====== MATERIAL TO PROCESS ======

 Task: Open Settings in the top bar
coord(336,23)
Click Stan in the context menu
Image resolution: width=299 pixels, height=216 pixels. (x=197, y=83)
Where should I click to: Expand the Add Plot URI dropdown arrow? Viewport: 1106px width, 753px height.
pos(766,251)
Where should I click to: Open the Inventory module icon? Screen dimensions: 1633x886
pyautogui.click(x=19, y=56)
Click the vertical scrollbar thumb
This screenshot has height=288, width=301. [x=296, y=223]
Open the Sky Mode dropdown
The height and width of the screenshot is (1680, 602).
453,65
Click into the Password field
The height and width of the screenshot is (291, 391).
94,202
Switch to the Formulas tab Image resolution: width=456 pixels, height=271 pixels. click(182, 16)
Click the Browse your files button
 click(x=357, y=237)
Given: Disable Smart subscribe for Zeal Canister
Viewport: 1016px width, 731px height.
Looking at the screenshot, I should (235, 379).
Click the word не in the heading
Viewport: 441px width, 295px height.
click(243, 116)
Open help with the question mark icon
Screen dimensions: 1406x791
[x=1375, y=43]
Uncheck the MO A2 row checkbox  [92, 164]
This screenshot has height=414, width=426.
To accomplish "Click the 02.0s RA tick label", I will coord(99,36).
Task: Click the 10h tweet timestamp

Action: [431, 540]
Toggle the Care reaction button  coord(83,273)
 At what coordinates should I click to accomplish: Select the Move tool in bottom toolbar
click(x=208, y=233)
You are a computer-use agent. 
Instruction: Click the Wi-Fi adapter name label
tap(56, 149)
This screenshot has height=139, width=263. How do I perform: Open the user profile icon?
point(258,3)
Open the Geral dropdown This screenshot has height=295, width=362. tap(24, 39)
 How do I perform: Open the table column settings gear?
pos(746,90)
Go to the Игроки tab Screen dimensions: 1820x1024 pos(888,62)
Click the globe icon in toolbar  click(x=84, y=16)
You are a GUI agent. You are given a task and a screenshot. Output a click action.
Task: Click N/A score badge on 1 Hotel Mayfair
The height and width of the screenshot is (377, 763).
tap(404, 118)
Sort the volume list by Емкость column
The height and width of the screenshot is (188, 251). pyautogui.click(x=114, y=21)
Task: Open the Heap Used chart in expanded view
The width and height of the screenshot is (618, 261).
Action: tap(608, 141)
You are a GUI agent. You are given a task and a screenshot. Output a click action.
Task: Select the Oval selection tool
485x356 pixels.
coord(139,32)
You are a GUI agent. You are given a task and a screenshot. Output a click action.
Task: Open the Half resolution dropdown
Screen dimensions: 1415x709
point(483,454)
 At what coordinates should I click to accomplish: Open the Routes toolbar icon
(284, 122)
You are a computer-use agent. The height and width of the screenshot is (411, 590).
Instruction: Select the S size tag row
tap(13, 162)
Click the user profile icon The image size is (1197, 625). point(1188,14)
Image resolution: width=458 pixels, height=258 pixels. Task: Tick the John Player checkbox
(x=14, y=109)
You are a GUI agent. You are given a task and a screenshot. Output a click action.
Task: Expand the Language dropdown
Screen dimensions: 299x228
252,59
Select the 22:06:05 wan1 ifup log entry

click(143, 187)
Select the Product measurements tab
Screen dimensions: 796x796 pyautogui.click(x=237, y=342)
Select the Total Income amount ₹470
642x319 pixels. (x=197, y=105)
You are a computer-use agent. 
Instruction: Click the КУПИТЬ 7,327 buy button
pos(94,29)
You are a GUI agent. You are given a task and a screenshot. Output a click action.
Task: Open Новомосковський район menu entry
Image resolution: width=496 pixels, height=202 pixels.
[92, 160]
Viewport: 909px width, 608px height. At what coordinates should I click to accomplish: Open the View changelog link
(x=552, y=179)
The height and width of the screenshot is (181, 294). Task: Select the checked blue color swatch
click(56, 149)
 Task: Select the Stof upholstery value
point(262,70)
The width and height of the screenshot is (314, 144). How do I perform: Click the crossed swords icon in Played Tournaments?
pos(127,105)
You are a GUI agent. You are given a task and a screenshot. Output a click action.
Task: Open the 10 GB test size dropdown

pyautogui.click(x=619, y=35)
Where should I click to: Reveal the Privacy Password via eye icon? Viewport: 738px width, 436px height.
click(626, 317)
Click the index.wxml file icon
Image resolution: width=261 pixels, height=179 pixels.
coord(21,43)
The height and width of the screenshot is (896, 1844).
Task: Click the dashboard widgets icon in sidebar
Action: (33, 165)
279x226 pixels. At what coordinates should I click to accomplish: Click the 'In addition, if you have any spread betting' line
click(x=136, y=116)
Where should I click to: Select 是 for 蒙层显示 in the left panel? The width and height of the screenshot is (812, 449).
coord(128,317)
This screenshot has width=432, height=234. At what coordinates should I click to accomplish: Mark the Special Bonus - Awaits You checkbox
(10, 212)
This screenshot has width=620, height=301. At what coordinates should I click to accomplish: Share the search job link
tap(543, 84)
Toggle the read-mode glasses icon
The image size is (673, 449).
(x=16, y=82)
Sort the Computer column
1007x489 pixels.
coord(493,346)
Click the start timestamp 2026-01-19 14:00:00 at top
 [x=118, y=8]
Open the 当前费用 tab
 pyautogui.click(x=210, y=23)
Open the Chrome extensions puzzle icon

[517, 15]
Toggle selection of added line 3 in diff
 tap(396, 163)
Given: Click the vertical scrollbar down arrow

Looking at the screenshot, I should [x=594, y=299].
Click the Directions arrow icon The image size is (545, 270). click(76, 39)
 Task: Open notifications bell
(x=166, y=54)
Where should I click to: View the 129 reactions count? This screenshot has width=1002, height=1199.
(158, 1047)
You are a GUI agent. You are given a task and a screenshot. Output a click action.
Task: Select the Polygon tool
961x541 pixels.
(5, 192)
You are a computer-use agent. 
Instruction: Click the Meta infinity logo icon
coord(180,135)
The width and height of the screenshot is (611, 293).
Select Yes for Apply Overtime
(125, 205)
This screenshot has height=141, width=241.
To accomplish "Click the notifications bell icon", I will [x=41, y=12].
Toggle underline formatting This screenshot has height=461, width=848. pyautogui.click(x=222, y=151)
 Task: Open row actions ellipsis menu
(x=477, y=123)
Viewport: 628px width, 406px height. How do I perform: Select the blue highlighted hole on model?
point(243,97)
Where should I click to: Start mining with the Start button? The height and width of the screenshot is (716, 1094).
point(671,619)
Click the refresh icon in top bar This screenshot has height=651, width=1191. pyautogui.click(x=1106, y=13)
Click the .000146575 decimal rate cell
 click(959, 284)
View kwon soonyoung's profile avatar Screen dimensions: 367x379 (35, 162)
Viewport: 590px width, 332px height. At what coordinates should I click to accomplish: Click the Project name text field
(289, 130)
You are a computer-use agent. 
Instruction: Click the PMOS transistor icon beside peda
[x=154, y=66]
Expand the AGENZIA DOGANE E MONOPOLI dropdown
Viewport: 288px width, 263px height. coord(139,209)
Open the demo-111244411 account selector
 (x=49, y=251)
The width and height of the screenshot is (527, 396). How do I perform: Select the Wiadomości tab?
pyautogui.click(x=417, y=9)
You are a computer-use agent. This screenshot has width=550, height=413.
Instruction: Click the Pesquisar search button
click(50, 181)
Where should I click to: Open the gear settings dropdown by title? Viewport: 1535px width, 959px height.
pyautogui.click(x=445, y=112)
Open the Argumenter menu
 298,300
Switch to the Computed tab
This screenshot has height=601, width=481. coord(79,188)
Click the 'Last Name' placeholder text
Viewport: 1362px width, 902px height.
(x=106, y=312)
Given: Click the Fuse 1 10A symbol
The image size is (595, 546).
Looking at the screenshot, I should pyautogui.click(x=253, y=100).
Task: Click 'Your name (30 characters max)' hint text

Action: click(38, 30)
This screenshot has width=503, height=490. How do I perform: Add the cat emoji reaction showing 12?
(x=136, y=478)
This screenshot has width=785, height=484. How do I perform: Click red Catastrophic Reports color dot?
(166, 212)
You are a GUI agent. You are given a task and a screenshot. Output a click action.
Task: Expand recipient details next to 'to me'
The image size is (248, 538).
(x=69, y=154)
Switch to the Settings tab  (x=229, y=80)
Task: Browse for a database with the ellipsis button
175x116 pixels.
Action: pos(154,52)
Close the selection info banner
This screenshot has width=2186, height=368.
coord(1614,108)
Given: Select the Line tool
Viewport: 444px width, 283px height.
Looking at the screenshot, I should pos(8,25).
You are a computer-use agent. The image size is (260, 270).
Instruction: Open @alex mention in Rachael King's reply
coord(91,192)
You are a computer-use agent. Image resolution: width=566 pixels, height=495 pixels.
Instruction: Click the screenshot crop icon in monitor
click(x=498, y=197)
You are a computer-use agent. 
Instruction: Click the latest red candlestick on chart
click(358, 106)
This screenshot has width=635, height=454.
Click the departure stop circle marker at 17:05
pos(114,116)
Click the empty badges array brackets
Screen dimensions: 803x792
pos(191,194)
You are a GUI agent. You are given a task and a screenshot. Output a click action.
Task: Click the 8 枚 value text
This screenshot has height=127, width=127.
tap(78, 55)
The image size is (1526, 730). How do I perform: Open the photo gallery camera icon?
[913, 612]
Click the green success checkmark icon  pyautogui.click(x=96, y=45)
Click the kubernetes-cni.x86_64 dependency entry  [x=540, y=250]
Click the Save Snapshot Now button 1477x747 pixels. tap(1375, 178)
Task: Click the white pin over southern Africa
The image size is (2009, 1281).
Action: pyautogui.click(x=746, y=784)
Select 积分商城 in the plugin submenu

======

WHAT THE TASK ASKS: Copy out the material starting with the line that contains "Task: Open notifications bell" and ending after the line that contains "Toggle underline formatting", with both of those lines included.

RESULT OF THIS TASK:
 Task: Open notifications bell
(x=166, y=54)
Where should I click to: View the 129 reactions count? This screenshot has width=1002, height=1199.
(158, 1047)
You are a GUI agent. You are given a task and a screenshot. Output a click action.
Task: Select the Polygon tool
961x541 pixels.
(5, 192)
You are a computer-use agent. 
Instruction: Click the Meta infinity logo icon
coord(180,135)
The width and height of the screenshot is (611, 293).
Select Yes for Apply Overtime
(125, 205)
This screenshot has height=141, width=241.
To accomplish "Click the notifications bell icon", I will [x=41, y=12].
Toggle underline formatting This screenshot has height=461, width=848. pyautogui.click(x=222, y=151)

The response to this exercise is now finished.